New funding for future bio-scientists
The new funding award will provide an additional 190 PhD studentships across the LIDo Partnership over the next five years, at least 55 of which will be for collaborative research with industry.
The London Interdisciplinary Doctoral Training Partnership, known as LIDo, has been awarded over £20 million by the UKRI Biotechnology and Biological Sciences Research Council (BBSRC) to train future bio-science researchers.
The LIDo partnership, of which Birkbeck was a founder member, has been a major provider of PhD training in fundamental bio-sciences since 2011. To date, 17 students in Birkbeck's departments of Biological Sciences and Psychological Sciences have been part of LIDo. The new funding award will provide an additional 190 PhD studentships across the Partnership over the next five years. At least 55 of these studentships will be for collaborative research with industry.
Alongside Birkbeck, the LIDo partners are University College London, King's College London, Queen Mary University of London, the Royal Veterinary College and the London School of Hygiene and Tropical Medicine, plus new members Royal Holloway University of London and the University of Greenwich's Natural Resources Institute.
LIDo also welcomes four new Associate Partners: Unilever, the Royal Botanic Garden at Kew, the Food Standards Agency and the Animal and Plant Health Agency. Each Associate Partner will be contributing joint projects with the University Partners and funding additional studentships.
Announcing the DTP award, Professor Melanie Welham, BBSRC’s Executive Chair, said: “The success of the UK’s science sector and the consequent benefits to society and the economy relies on great researchers doing great work. Our Doctoral Training Partnerships have already supported the training of hundreds of early career scientists working at the cutting edge of biology and biotechnology.
“By continuing to fund, through this significant £170 million investment, vital training of the next generation of researchers we will help ensure that the UK consolidates its position as world-leader in this crucial sector.”

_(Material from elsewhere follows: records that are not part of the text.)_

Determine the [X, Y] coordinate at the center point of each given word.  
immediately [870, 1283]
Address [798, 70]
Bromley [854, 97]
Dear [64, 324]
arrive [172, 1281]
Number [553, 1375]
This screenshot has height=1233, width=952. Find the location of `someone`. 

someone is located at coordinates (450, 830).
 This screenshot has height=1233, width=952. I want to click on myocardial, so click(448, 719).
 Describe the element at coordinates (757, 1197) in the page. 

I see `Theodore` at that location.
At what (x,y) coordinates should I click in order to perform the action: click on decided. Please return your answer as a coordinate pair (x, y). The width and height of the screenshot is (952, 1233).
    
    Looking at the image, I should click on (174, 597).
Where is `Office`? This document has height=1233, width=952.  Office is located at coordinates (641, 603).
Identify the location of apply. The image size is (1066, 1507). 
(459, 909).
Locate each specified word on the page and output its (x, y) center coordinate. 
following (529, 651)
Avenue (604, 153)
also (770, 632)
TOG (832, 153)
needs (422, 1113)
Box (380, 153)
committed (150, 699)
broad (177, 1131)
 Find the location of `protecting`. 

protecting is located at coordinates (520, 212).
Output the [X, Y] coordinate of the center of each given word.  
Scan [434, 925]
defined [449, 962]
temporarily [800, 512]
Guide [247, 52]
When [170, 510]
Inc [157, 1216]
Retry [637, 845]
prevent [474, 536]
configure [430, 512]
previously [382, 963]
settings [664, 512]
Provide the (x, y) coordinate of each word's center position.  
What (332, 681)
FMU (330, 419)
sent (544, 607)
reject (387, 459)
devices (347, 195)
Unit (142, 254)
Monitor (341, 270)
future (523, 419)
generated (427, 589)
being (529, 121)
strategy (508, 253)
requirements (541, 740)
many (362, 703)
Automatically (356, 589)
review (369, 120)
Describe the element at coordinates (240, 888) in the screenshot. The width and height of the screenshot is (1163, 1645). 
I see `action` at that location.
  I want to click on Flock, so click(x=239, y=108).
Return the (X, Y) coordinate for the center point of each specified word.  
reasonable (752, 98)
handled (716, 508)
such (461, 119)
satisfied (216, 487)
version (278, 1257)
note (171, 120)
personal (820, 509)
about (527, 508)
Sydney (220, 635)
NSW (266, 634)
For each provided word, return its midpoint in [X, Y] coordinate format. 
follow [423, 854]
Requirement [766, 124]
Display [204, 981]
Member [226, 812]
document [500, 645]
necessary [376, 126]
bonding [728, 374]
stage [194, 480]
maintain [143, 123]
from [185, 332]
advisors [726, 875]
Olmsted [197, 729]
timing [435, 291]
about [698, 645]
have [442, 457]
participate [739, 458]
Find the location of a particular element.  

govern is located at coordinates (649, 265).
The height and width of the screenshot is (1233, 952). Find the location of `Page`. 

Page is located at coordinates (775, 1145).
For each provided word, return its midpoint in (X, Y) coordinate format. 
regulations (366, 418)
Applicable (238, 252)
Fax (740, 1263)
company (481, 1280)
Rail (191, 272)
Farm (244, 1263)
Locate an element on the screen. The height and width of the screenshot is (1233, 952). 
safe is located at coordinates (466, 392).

LIDo student research projects cross traditional academic disciplines and institutional boundaries. Most LIDo research projects involve researchers from departments in two of the Partners. LIDo has a particular emphasis on combining biology, psychology and neuroscience with computational, materials and physical sciences. To enable this Interdisciplinary activity, LIDo provides intensive training in coding for biologists and in biology for students with a physical/computational sciences background.
LIDo emphasises equality and diversity through outreach activities and coaching for minority applicants as well as summer undergraduate placements for students studying at less research-intensive institutions across London and the South East region.
LIDo is now accepting applications for a September 2020 start.